[[ Material supplied, beginning ]]

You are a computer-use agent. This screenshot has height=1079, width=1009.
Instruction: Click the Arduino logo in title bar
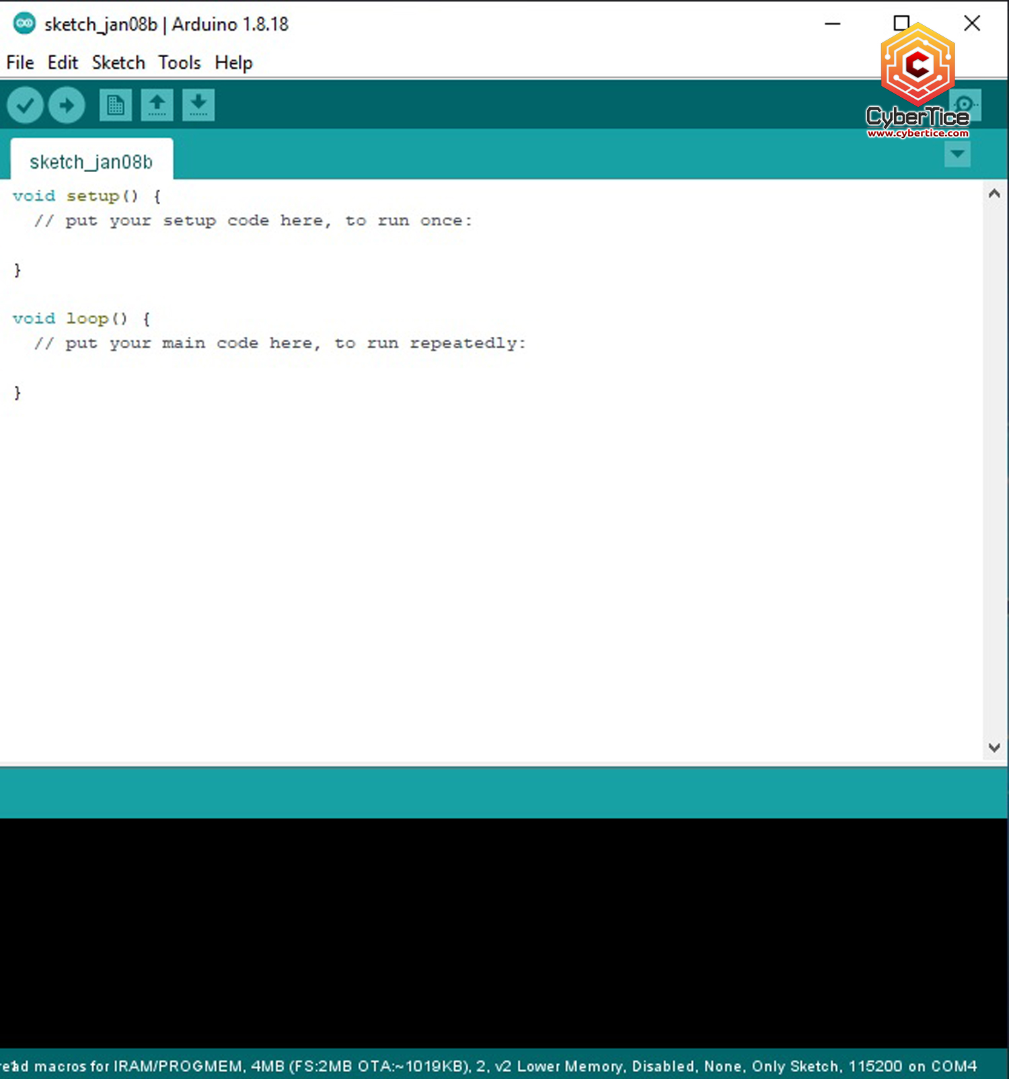(24, 24)
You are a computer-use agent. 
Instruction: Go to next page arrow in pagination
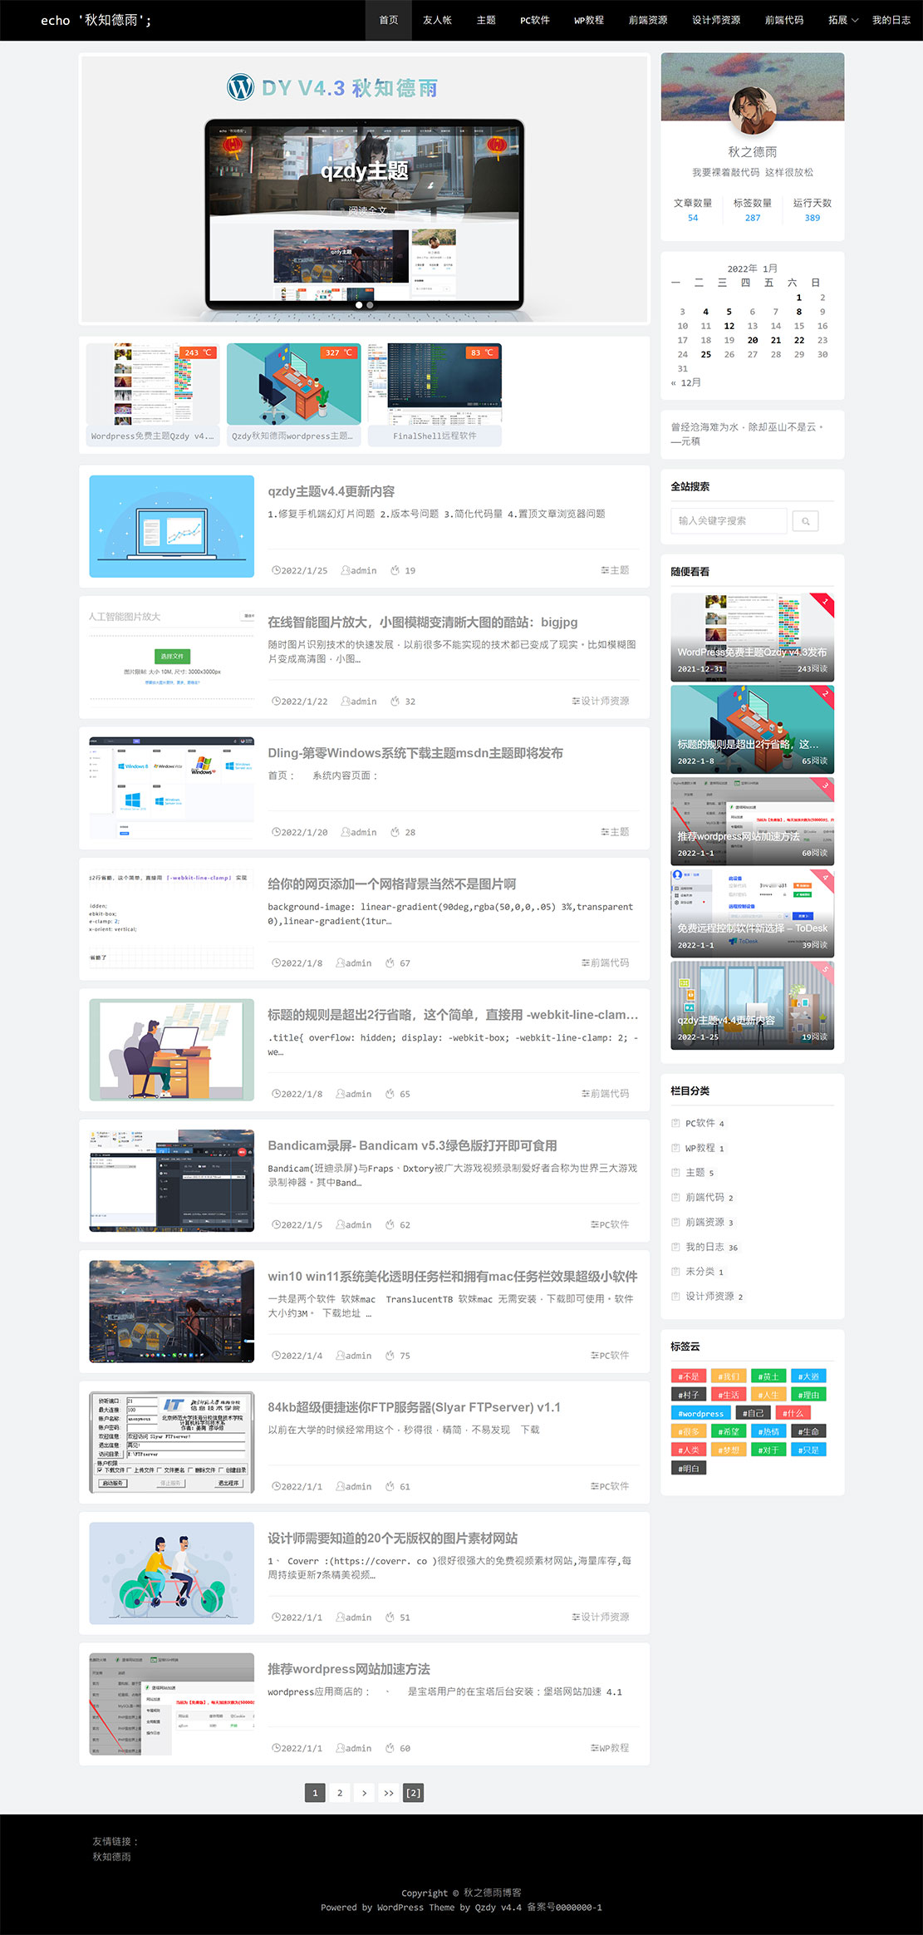364,1793
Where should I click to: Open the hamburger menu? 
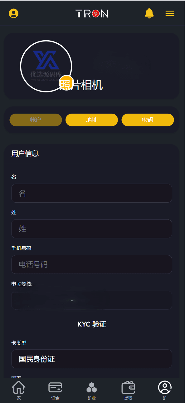pos(170,13)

[[ Material supplied, end ]]

**What needs to be done:**
Take the lines from the one holding "Instruction: Go to" through the last line of the data above and copy them exactly, both ends included, omitting all pictures.

**Response box:**
Instruction: Go to next page arrow in pagination
364,1793
Where should I click to: Open the hamburger menu? 
pos(170,13)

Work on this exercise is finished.